Alla commemorazione hanno preso parte le autorità civili, militari e religiose della città, insieme a rappresentanti delle associazioni e numerosi cittadini, riuniti per rendere omaggio al giudice Paolo Borsellino e agli agenti della sua scorta Agostino Catalano, Emanuela Loi, Vincenzo Li Muli, Walter Eddie Cosina e Claudio Traina, uccisi nell'attentato mafioso del 19 luglio 1992.
Nel corso della cerimonia sono intervenuti il sindaco Vincenzo Voce, il dirigente della Divisione Anticrimine della Polizia di Stato Luigi Vessio, l'arcivescovo di Crotone-Santa Severina monsignor Alberto Torriani, il viceprefetto vicario Ester Libertini, Patrizia Luzzaro per Italia Nostra e Antonio Tata per Libera.

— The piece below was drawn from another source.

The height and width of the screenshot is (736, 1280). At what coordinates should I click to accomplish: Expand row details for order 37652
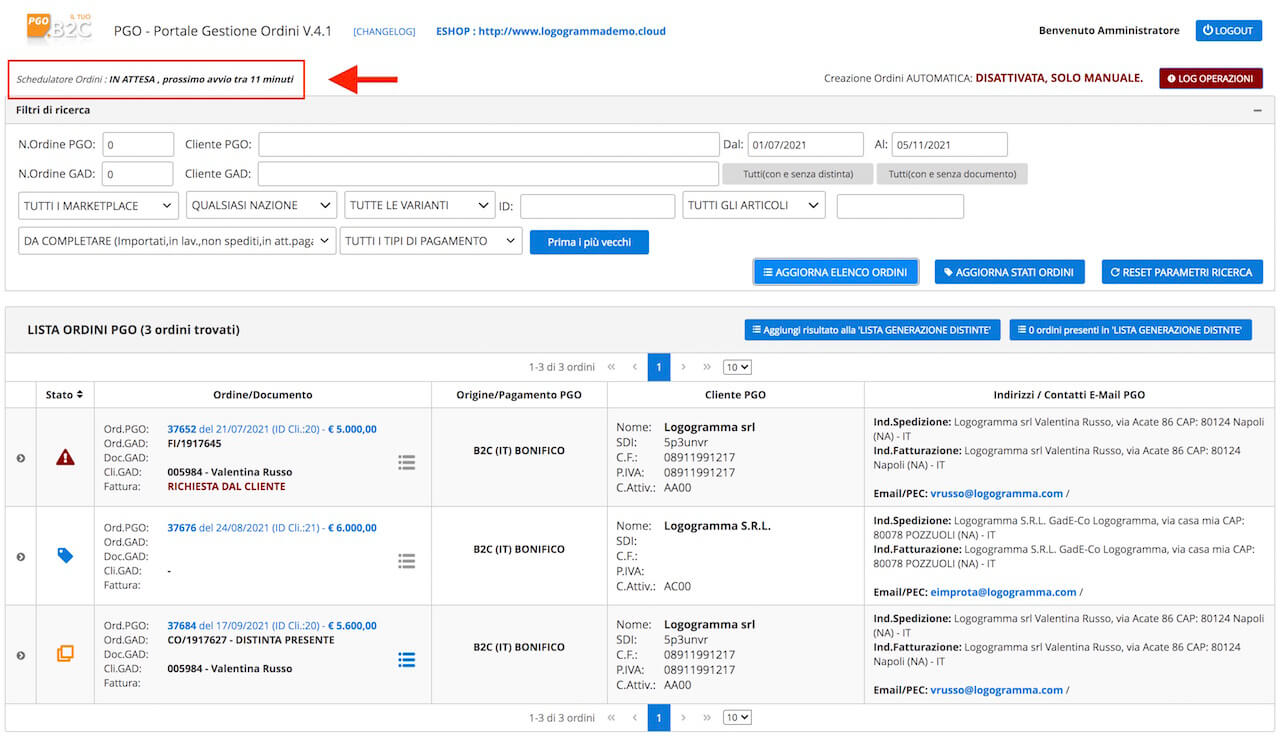(20, 458)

Uno dei momenti più significativi della mattinata è stato rappresentato dalla presenza dei ragazzi e delle ragazze impegnati nei campi estivi di Libera, protagonisti di una testimonianza concreta di come il ricordo possa trasformarsi in responsabilità civile e partecipazione attiva. La loro presenza ha sottolineato il valore del coinvolgimento delle nuove generazioni nella costruzione di una società fondata sui principi della giustizia e della legalità.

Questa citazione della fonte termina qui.